1.6.2 Plin5、t-PKA、p-PKA、Cyclin D1、P21、Bcl-2、Bax蛋白的表達 采用Western blot法檢測。按照1.5分組處理48 h后收集細胞，用RIPA裂解細胞得總蛋白。制備120 g/L的SDS-PAGE，蛋白上樣量30 μg，100 V下電泳1 h后轉PVDF膜,50 g/L 脫脂奶粉封閉液封閉1 h，分別加Plin5、t-PKA和p-PKA一抗(稀釋度均為1∶1 000)，細胞周期相關蛋白Cyclin D1、P21一抗(稀釋度分別為1∶1 000、1∶250)，凋亡相關蛋白Bcl-2、Bax一抗(稀釋度分別為1∶500、1∶300)，內參β-actin或GAPDH一抗(稀釋度均為1∶1 000) 過夜，TBST洗膜后，加二抗室溫孵育1 h。利用化學發光凝膠成像儀顯影，使用Image J 分析。以目的條帶與內參條帶灰度值的比值表示目的蛋白的表達水平。以p-PKA與t-PKA表達水平的比值表示PKA磷酸化水平。實驗重復3次。

1.6.3 細胞中Caspase-3活性 按照1.5分組處理48 h后，收集細胞，采用試劑盒檢測Caspase-3活性，按試劑盒說明操作。實驗重復3次。

1.7統計學處理所有數據采用SPSS24.0進行分析。未感染、感染空病毒和感染Plin5慢病毒的細胞中Plin5表達水平及PKA磷酸化水平的比較采用單因素方差分析及LSD-t檢驗，4組細胞增殖率、多種蛋白表達水平、Caspase-3活性的比較采用析因設計的方差分析。檢驗水準α=0.05。

2 結果

2.1過表達Plin5細胞株的鑒定及其PKA磷酸化水平的變化兩種細胞未感染組、空病毒組和感染Plin5慢病毒組細胞中Plin5、t-PKA、p-PKA蛋白的表達見圖1、表1。兩種感染Plin5慢病毒組的細胞中Plin5蛋白表達均高于空病毒組和未感染組(P<0.05)，提示成功構建了過表達Plin5細胞株。感染Plin5慢病毒組細胞中PKA磷酸化水平較未感染組和空病毒組提高(P<0.05)。
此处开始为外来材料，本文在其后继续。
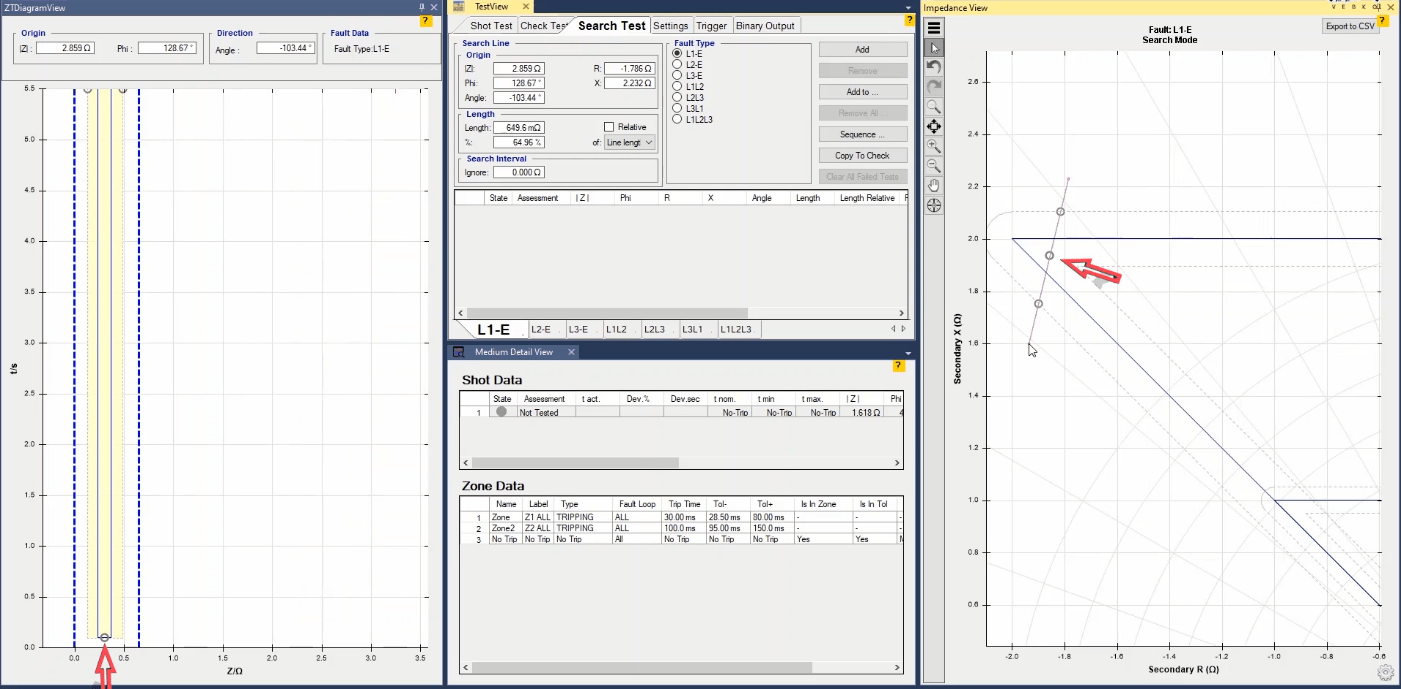
Task: Click the zoom out magnifier icon
Action: 934,166
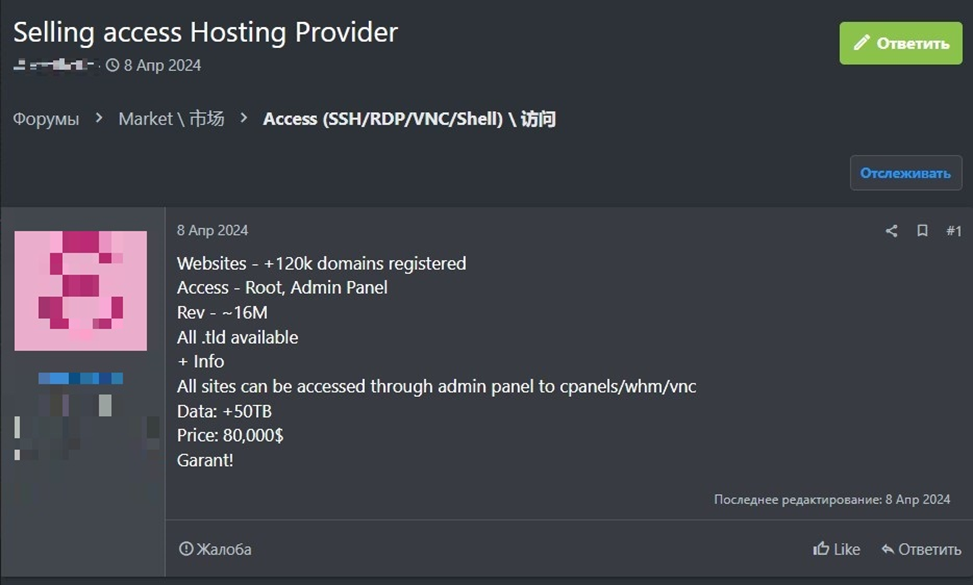Open the Market \ 市场 breadcrumb
Screen dimensions: 973x585
tap(171, 119)

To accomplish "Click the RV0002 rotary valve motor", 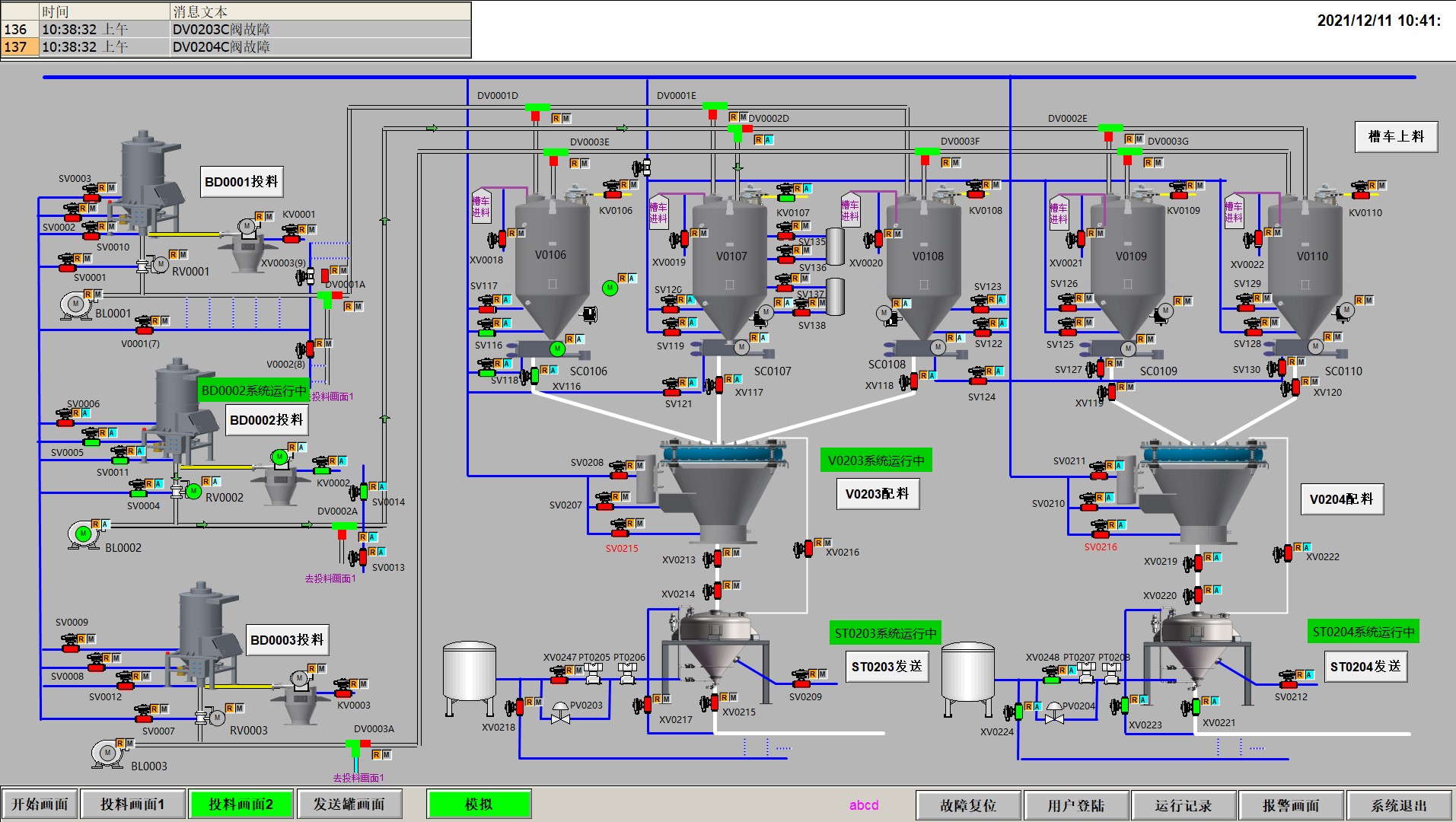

圖1 HSC-Primary(A、C)和HSC-T6(B、D)細胞未感染組(1)、空病毒組(2)和感染Plin5慢病毒組(3)Plin5、PKA的表達

表1 兩種細胞不同組別Plin5蛋白表達和PKA磷酸化水平的比較

* ：與未感染組和空病毒組相比，P<0.05

2.2 4組細胞中Bcl-2和Bax蛋白表達的比較見圖2、表2和3。過表達Plin5組抑凋亡蛋白Bcl-2表達較空白對照組下調，促凋亡蛋白Bax表達上調；Plin5+H89組Bcl-2表達較過表達Plin5組上調，Bax表達下調(P<0.05)。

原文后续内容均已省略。